First, I want to underscore that I am not endorsing Mr. Trump or any political candidate. I have made it very clear for my entire 55-year ministry: I do not endorse candidates. I endorse and share with everyone the principles of faith and freedom. Any candidate, including many who ran this year, heard me begin my conversation with them with the words, “I do not endorse candidates or political parties. I share biblical truth and principles essential to the freedom our founders and the Constitution provided to the American people.” They knew my counsel always came without an endorsement. I will gladly counsel Hillary Clinton or any other national candidate willing to hear me.

Second, when I have met with Mr. Trump, it wasn’t a meaningless photo opp. There were no pictures and it wasn’t wasted time. I encouraged him, while assuring him of our love for him and his family, and concern for America’s future. But I also spoke bluntly and forcefully about where I’m convinced he needs to make essential changes in his approach and rhetoric while gaining the wisdom that comes from above to become the effective leader necessary to correct our nation’s dangerous course.

Third, I am compelled to do so by many examples in the Bible. Whether it was Joseph counseling Pharaoh, Daniel counseling Nebuchadnezzar, Nathan calling King David to account, Samuel speaking prophetically to King Saul, the Apostle Paul in chains before King Agrippa, or countless other biblical instances. God calls his followers as ambassadors for Christ to engage, at times personally and directly, with secular leaders — including the godly, the wicked and others who may or may not find their way to the heart of their Creator.

Will Trump take to heart and benefit from the counsel that I and other Christian leaders offer him? Or at the end of the day will he be satisfied attempting to use us to try and score points with evangelical voters? Only God knows. But for my part, I am going to faithfully proclaim biblical truth, knowing it is my duty to speak truth in love to him and others at every opportunity.
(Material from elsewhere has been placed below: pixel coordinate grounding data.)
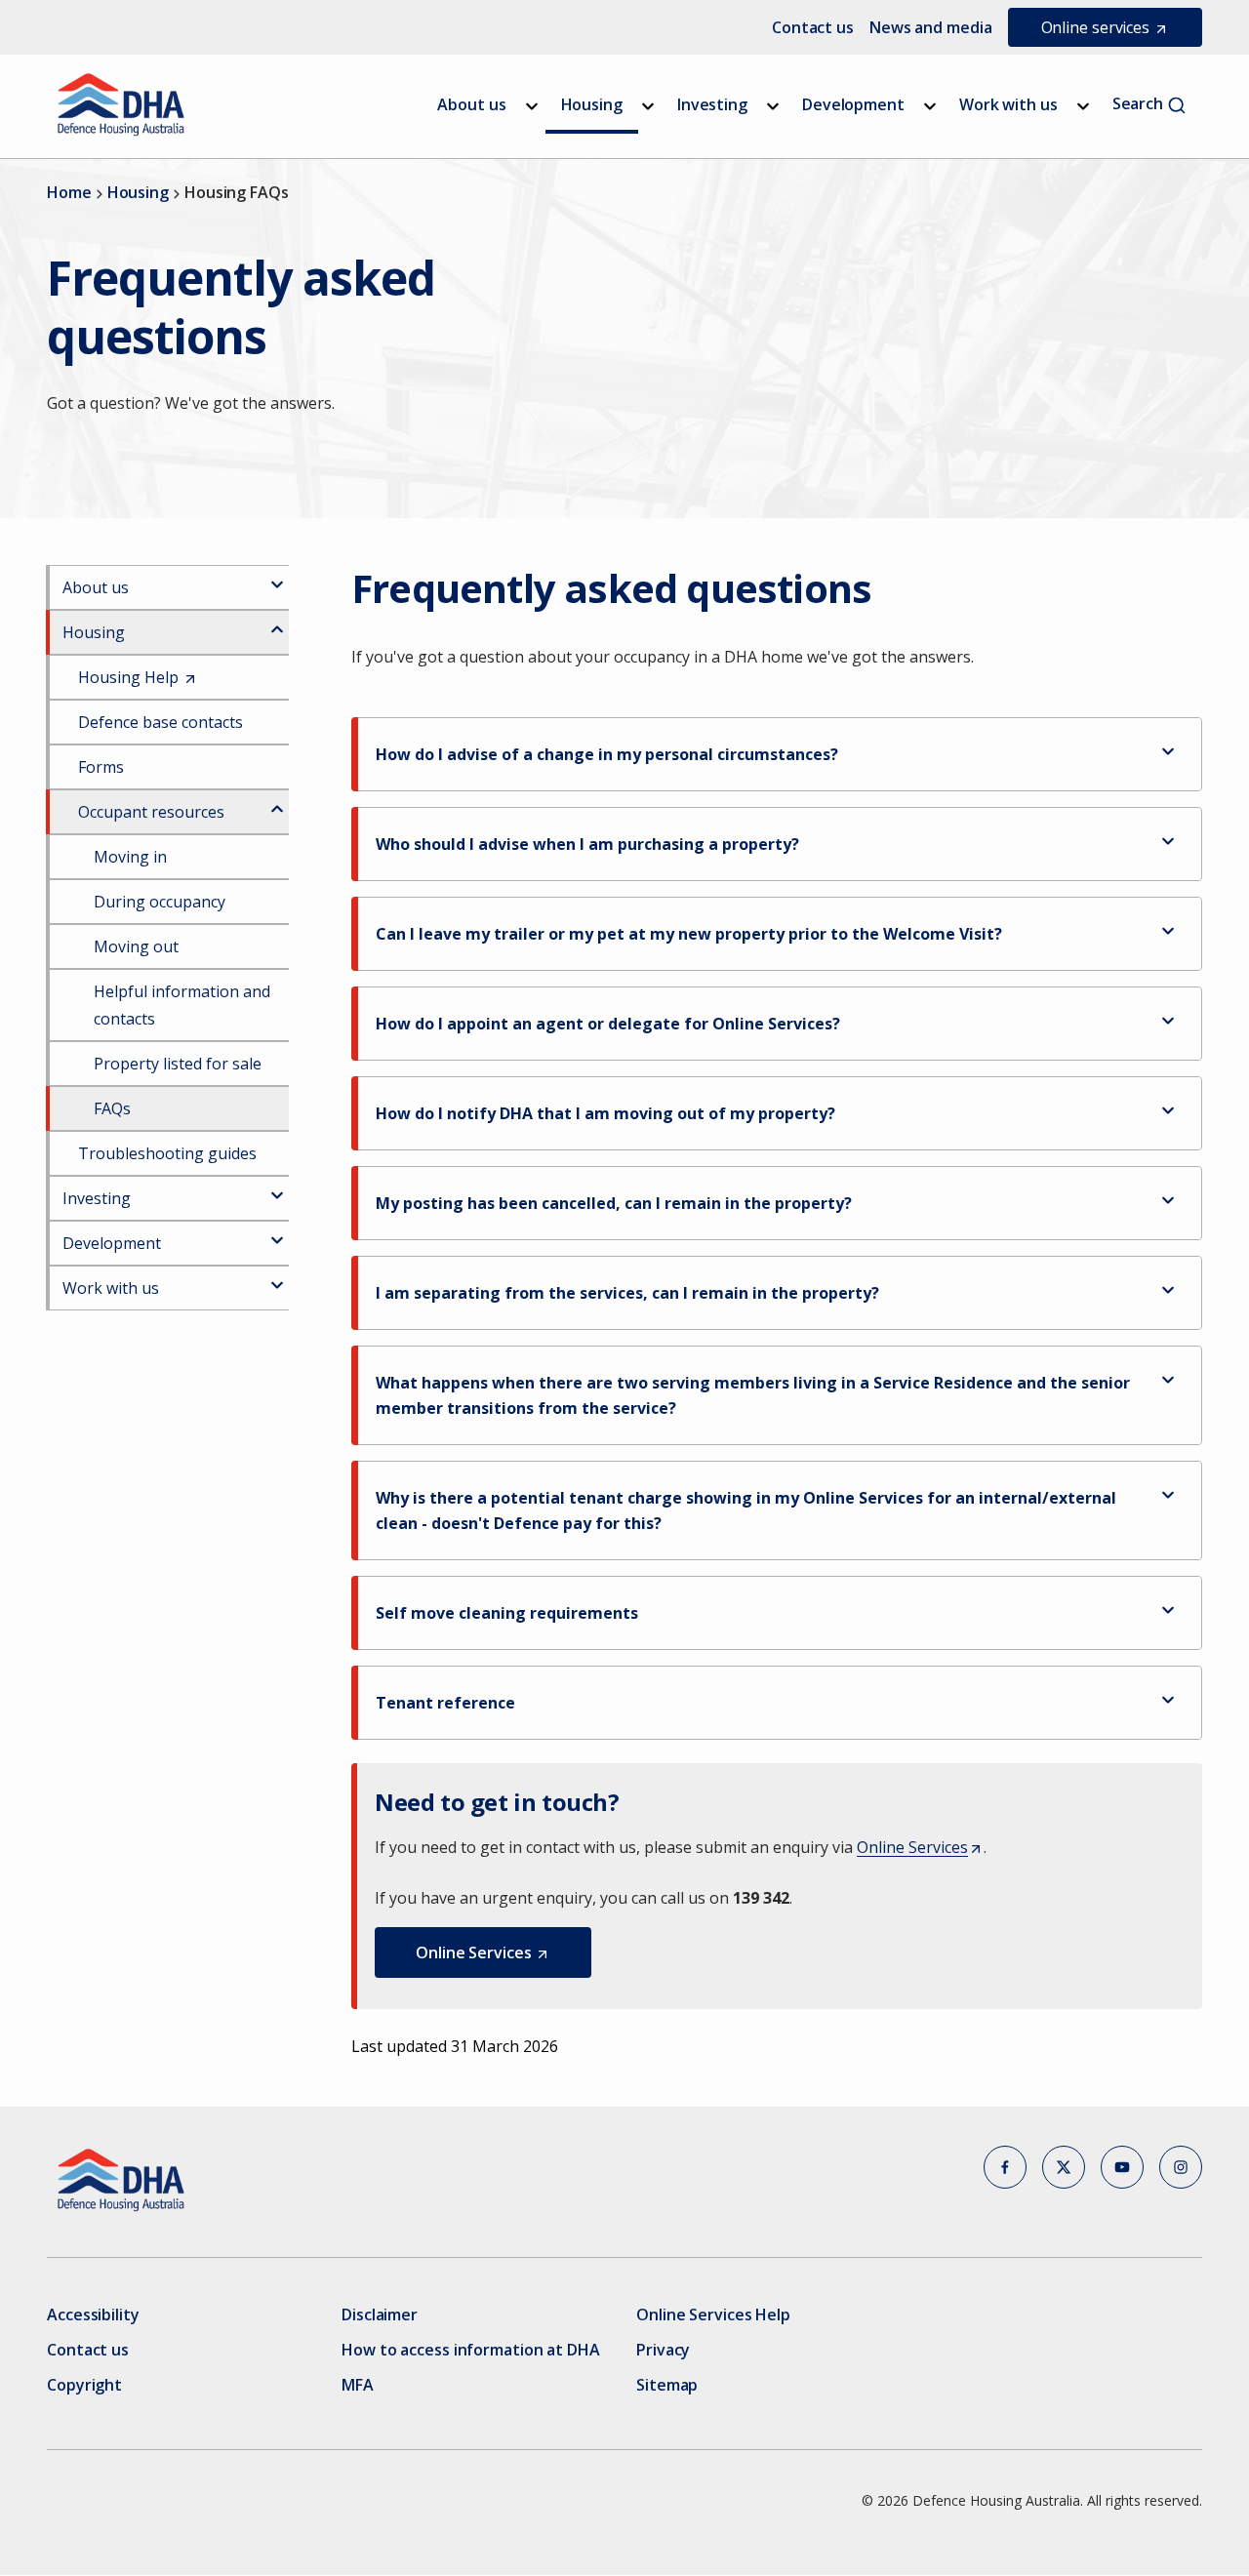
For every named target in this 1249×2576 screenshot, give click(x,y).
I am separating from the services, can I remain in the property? (627, 1293)
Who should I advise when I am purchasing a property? (587, 844)
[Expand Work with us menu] (1083, 106)
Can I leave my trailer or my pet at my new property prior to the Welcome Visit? (689, 934)
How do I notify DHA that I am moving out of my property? (605, 1113)
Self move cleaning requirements (507, 1613)
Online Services (918, 1848)
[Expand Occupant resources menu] (277, 801)
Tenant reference (445, 1702)
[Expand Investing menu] (773, 106)
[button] (483, 1952)
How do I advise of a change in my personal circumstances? (607, 754)
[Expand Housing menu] (648, 106)
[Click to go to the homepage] (121, 104)
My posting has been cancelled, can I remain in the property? (614, 1203)
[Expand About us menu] (532, 106)
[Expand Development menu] (930, 106)
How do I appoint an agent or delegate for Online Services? (608, 1023)
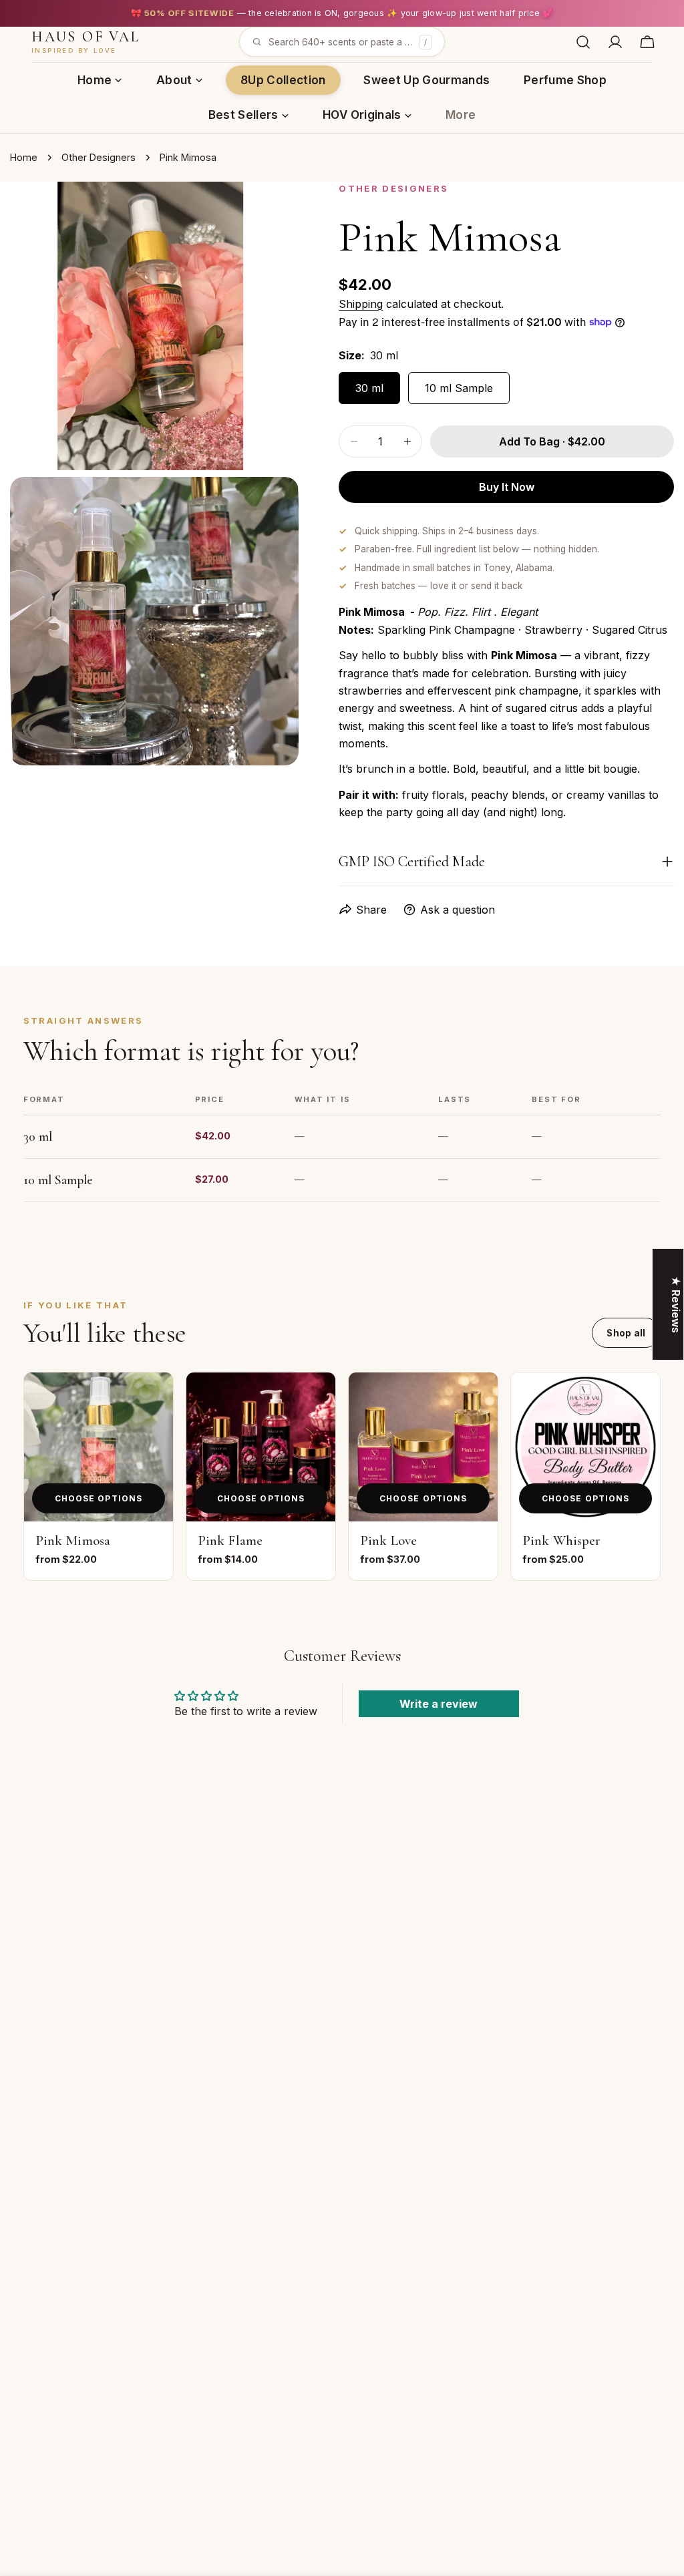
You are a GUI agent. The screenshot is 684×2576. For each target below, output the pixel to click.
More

In April I met privately with Mr. Trump because Dr. Ben Carson had encouraged him to do so. At that time and this week in two meetings on Tuesday in New York City with evangelical leaders, I heard and witnessed what may be a miraculous start in the opportunity to impact someone with the truth of God delivered in love and patience. With as much sensitivity as possible, I have sought to deliver the counsel of Joseph, Daniel, the Old Testament prophets and the lessons of the New Testament with Mr. Trump, which is also the desire of others on the council.

In New York Tuesday, I met first with Mr. Trump and a small group of leaders he refers to as an advisory council. Then we went to meet with nearly 1,000 evangelical leaders. We heard Mr. Trump respond to important issues, including the need to protect religious freedom. I sat there while black, white and Latino pastors shared with him their concerns, including the pressing need for Trump to build bridges and not just walls. I totally agree.

I am personally convinced Mr. Trump has opened the door to hear from God and His Word through Christians and church leaders who love him, his family, and this country and want the best for every American. He says boldly, “I want to make America great again,” to which I responded personally and forcefully to him, “Only God and ‘We the people’ can make America great again!” In no way did he push back, and with all my heart I pray we can have a leader that will point us to that reality.

At the close of that larger gathering, I shared with those attending and prayed. I told these church leaders that I believe Donald Trump is attracted to the compassionate, courageous Jesus he has seen in some Christians. I’m praying he will see Jesus high and lifted up in His body, the church, and that the church will become the shining city set on a hill Jesus referenced — one that “cannot be hidden” — because we have joined together in oneness with the Father and supernatural unity with one another.

Now, don’t mistake unity for sameness. Faithful Christians will continue to differ on many things, including on how we should respond to our political choices this November. But my prayer is that this diversity and these differences will not degenerate into discord and broken relationships. Our next president is for a few short years. Our King and church family is forever.

May we truly become the body of Christ, connected to one another, fulfilling our distinctive roles, submitted totally to the head, Jesus Christ. And in the mean time, I will go on sharing Jesus, His wisdom and the enduring principles of freedom to anyone who will hear me.